What you have to do:
Render the entries from the start through the line containing "pyautogui.click(x=574, y=42)" as a JSON list of strings, one string per line, leaving out blank lines.

Collection entries:
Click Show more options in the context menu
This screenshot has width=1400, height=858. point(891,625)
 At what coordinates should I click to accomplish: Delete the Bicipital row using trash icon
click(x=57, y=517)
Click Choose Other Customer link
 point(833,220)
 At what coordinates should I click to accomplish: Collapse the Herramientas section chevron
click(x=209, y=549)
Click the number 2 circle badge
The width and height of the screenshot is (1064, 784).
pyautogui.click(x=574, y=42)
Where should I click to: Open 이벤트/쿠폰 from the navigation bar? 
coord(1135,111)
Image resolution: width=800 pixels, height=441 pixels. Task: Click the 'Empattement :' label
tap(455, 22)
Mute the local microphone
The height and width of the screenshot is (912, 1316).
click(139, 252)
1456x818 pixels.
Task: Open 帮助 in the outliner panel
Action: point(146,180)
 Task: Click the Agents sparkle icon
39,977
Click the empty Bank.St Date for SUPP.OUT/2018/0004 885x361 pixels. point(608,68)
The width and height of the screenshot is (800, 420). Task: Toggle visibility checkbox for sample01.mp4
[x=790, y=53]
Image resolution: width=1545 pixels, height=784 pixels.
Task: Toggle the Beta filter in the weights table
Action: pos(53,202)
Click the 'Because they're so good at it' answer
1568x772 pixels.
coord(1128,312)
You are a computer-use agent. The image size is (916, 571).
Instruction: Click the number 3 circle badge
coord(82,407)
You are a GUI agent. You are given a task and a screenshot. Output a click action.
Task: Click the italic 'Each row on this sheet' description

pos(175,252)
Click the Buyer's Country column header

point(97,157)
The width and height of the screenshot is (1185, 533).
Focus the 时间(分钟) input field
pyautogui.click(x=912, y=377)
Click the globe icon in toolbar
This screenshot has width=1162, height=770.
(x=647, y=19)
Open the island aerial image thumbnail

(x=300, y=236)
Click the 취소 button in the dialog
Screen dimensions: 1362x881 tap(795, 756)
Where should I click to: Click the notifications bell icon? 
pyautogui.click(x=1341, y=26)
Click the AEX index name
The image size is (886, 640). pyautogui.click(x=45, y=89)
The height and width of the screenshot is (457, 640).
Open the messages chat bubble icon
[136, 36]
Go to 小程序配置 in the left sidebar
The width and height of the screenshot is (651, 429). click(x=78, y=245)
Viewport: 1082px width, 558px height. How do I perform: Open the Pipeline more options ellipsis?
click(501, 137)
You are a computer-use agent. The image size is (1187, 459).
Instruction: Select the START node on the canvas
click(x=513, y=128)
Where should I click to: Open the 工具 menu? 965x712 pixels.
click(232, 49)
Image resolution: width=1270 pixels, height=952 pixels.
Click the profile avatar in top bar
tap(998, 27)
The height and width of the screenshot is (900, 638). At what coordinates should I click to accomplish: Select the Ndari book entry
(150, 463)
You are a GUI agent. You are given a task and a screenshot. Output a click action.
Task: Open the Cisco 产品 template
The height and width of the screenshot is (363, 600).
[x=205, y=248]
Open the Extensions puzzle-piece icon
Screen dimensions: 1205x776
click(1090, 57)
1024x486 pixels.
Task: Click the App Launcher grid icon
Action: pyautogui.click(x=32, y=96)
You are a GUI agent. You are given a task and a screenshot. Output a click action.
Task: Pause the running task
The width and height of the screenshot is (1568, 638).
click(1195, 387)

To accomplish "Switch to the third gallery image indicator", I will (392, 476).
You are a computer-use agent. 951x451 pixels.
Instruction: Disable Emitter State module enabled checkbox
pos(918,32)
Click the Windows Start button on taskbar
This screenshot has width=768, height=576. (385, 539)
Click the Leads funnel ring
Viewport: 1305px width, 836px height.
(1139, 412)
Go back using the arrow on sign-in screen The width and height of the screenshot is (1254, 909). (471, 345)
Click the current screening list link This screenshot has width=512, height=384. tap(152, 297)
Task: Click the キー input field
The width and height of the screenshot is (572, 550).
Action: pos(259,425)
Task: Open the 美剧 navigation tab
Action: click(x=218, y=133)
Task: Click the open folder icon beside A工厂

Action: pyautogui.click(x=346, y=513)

Problem solution:
[
  "Click Show more options in the context menu",
  "This screenshot has width=1400, height=858. point(891,625)",
  " At what coordinates should I click to accomplish: Delete the Bicipital row using trash icon",
  "click(x=57, y=517)",
  "Click Choose Other Customer link",
  " point(833,220)",
  " At what coordinates should I click to accomplish: Collapse the Herramientas section chevron",
  "click(x=209, y=549)",
  "Click the number 2 circle badge",
  "The width and height of the screenshot is (1064, 784).",
  "pyautogui.click(x=574, y=42)"
]